▶ [Work to do]:
**A.** In the Condor mailing list message, which attribute of a completed job's record in the schedd history file is named?
**B.** Continue the Condor mailing list message from the point where it stops.

▶ [Quoted text]:
>>>>

Mailing List Archives
Authenticated access
|
|
|
[Date Prev][Date Next][Thread Prev][Thread Next][Date Index][Thread Index]
Re: [Condor-users] Logging what compute node a job executed/failed on
- Date: Thu, 26 Oct 2006 21:16:21 +0100
- From: "Shaun J. O'Callaghan" <Shaun.OCallaghan@xxxxxxxxxxxx>
- Subject: Re: [Condor-users] Logging what compute node a job executed/failed on
Cheers Dan,
Shaun
-----Original Message-----
From: condor-users-bounces@xxxxxxxxxxx
[mailto:condor-users-bounces@xxxxxxxxxxx] On Behalf Of Dan Bradley
Sent: 26 October 2006 16:08
To: Condor-Users Mail List
Subject: Re: [Condor-users] Logging what compute node a job
executed/failed on
The schedd history file (in your SPOOL directory) contains a record of
completed jobs, including LastRemoteHost. You can either scan through
this file with your own script, or you can run queries with
condor_history. Example:
condor_history -format "%s" ClusterId -format ".%s" ProcId -format "

<<<<

▶ [Recorded data]:

>>>>

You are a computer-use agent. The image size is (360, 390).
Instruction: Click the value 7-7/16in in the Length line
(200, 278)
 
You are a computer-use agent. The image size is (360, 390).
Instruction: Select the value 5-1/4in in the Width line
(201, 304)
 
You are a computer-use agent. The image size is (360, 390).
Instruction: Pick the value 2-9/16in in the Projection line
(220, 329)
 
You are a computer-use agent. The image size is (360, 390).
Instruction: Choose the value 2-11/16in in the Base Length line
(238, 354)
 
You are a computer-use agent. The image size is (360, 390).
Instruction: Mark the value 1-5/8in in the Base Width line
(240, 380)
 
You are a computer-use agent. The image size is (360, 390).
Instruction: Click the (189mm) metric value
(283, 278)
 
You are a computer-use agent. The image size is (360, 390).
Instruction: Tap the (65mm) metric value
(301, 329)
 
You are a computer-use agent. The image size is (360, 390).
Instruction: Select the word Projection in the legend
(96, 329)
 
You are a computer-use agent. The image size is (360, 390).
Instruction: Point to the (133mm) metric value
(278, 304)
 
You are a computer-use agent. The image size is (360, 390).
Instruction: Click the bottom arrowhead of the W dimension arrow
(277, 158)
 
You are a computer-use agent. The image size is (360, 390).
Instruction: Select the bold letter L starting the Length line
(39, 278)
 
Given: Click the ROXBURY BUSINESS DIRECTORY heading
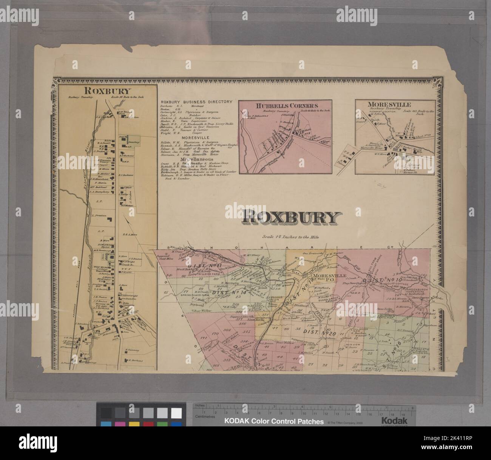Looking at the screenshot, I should [196, 102].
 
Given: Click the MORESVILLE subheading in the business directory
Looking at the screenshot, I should [197, 138].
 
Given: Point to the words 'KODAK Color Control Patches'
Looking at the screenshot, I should [274, 421].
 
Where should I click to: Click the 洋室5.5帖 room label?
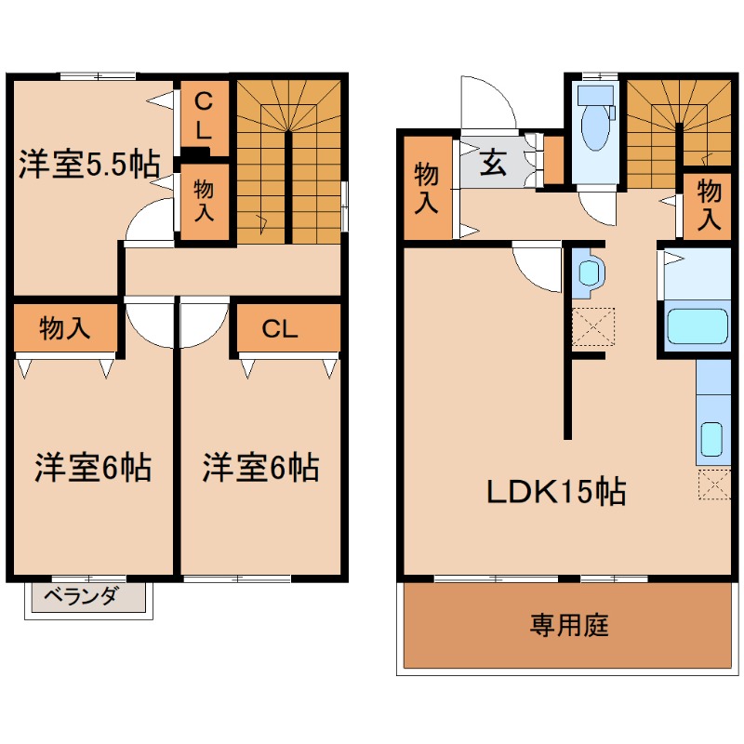89,165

<<<<

▶ [Answers given]:
**A.** LastRemoteHost

**B.**
%s\n" LastRemoteHost
If you do use condor_history, be aware that it is much more efficient to
run one big bulk query than to run condor_history individually for a
long list of jobs. Also be aware that the history file may be
periodically rotated, depending on your configuration.
--Dan
Shaun J. O'Callaghan wrote:
>
> Is there a way to get a little more information about condor jobs and
> where they run, exactly what happened other than having separate log
> files for each job e.g.
>
> Log = log_$(PROCESS).log
>
> In the submit file?
>
> There's an issue when we're submitting 1000+ jobs and we need to know
> which ones failed, and where they executed. We can of course get the
> failures via the return codes and error output but it would be helpful
> to know exactly where this job executed. All we have at the minute is
>
> 001 (021.000.000) 09/29 09:58:54 Job executing on host:
> <xxx.xxx.xxx.xxx:1104>
>
> And while this is useful, it would be helpful to have the execute node
> actually in the following:
>
> 005 (021.000.000) 09/29 09:58:55 Job terminated.
>
> (0) Abnormal termination (signal 53)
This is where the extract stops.